Mondiali 2015: i club francesi ancora all’attacco dell’Irb

Il presidente del Tolosa Jean-Rene Bouscatel ha definito la scelta di posticipare l’inizio della prossima Rugby World Cup una “dichiarazione di guerra nei confronti dei club europei”.

La polemica, esplosa già qualche settimana fa, non si placa, anzi. La decisione dell’Irb di fissare al 25 settembre 2015 l’inizio della prossima Rugby World Cup – posticipandola dalla data del 4 settembre – non va giù ai club francesi e il presidente del Tolosa usa parole di fuoco.
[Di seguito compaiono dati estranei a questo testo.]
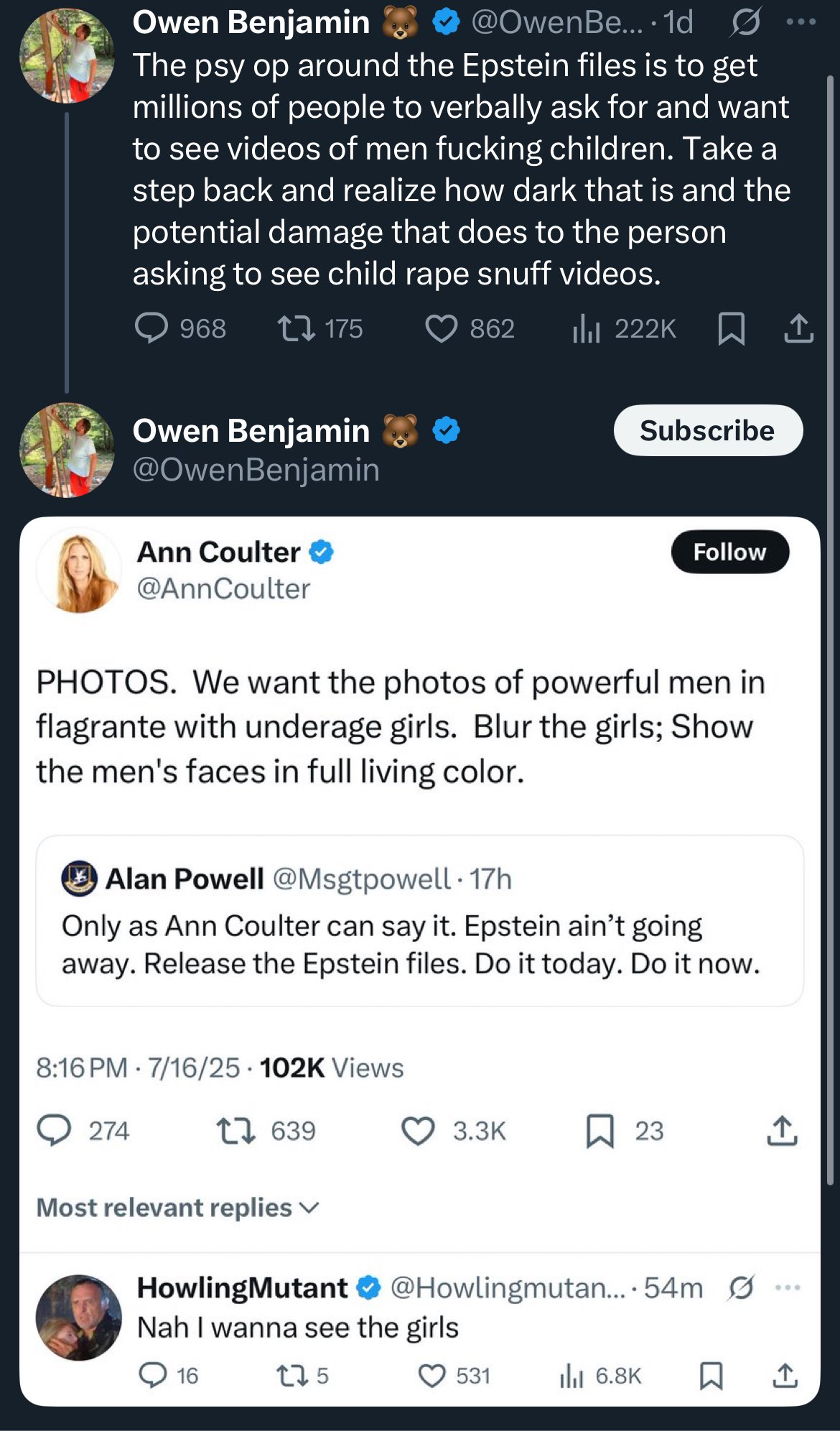Open Alan Powell's quoted post
The width and height of the screenshot is (840, 1431).
click(x=420, y=920)
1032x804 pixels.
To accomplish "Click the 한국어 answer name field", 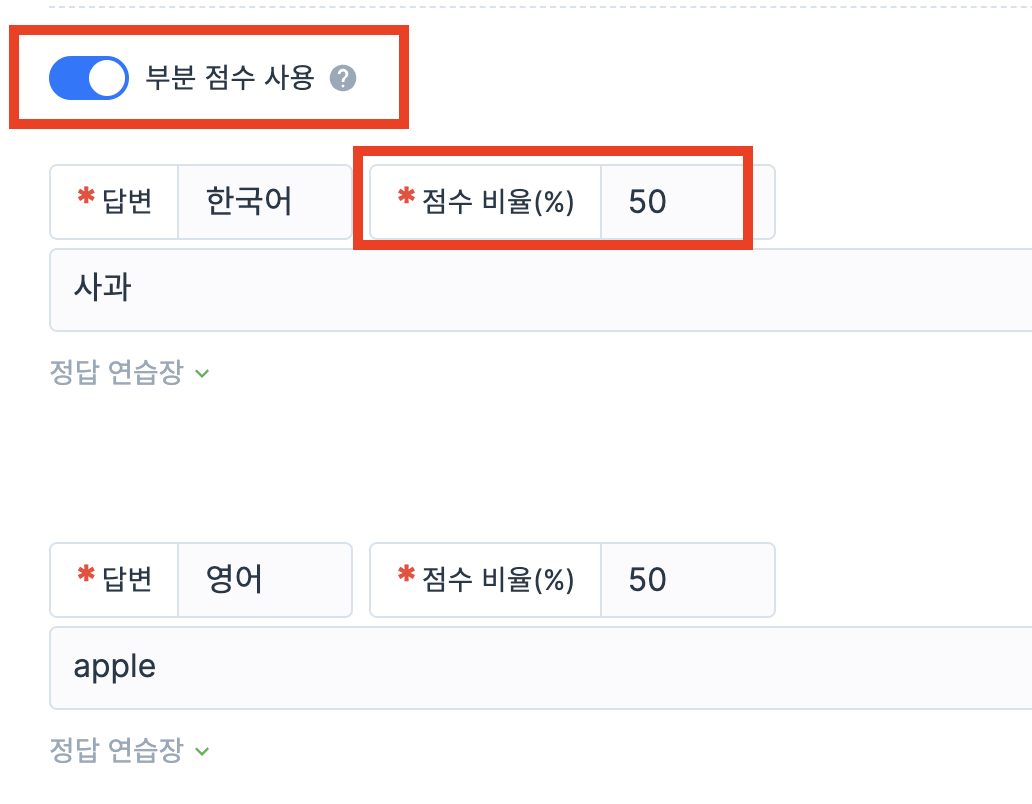I will pos(264,202).
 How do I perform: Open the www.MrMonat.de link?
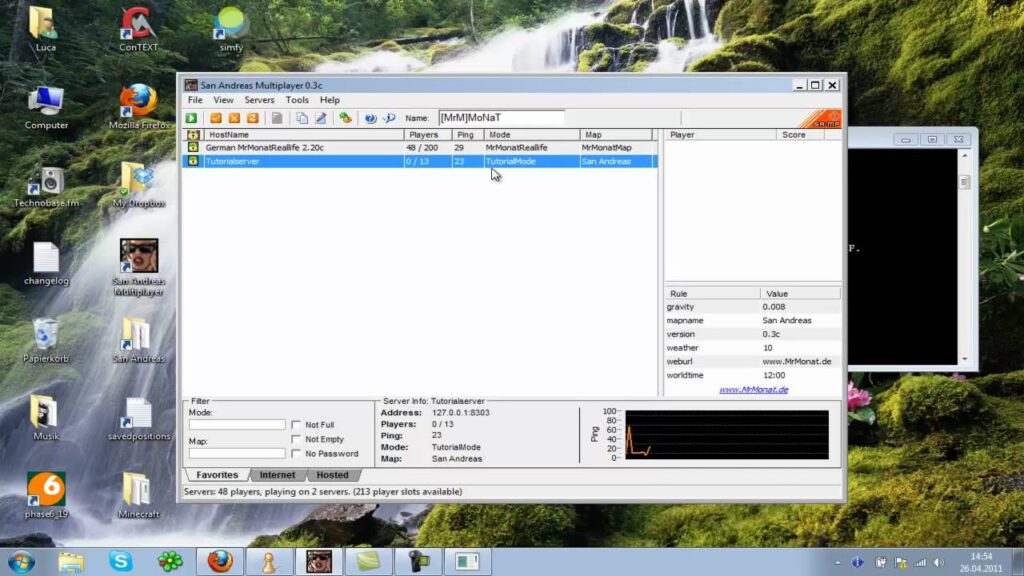(x=753, y=390)
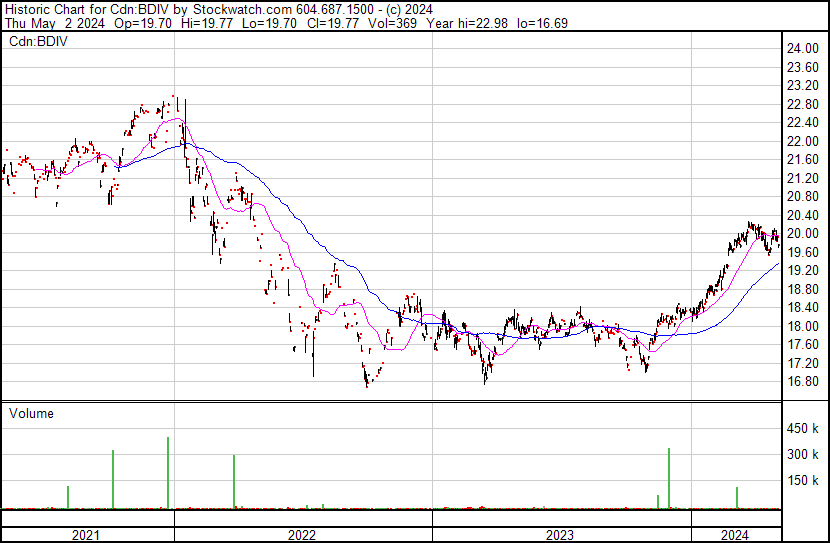
Task: Select the 2021 year marker on timeline
Action: pyautogui.click(x=87, y=535)
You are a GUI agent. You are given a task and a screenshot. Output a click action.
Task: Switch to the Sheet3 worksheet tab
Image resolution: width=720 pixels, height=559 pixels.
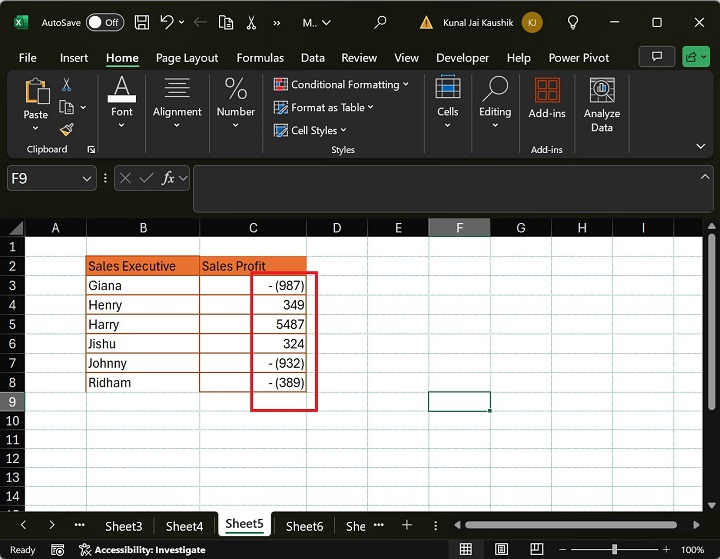pos(123,525)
In verità, la scelta del 18 settembre è stato un compromesso dalla proposta di Francia e Inghilterra di iniziare il 4 e quella della Sanzar di posticiparla al 25 settembre. I primi, per avere i migliori giocatori a disposizione a fine ottobre e vedere i loro campionato oscurati dai Mondiali solo fino a metà ottobre. I secondi per poter disputare senza problemi la Championship Rugby – il fu Tri Nations – e arrivare all’appuntamento iridato senza il collo tirato.

E a sparare le cannonate, ieri, è stato Jean-Rene Bouscatel, presidente del Tolosa e rappresentante dei club francesi all’interno dell’Erc. Parole di fuoco le sue. “Stigmatizzo con forza l’atteggiamento dell’International Board riguardo le date della prossima World Cup. E’ una vera e propria dichiarazione di guerra contro i club dell’Emisfero Nord, in particolare i francesi e gli inglesi – le dichiarazioni di Bouscatel, che non si ferma –. E’ una decisione inammissibile e intollerabile da parte del “coso” (termine con cui a suo tempo Charles de Gaulle definì l’Onu, ndr.). E’ l’opposto della democrazia”.

E tanti saluti, invece, alla diplomazia.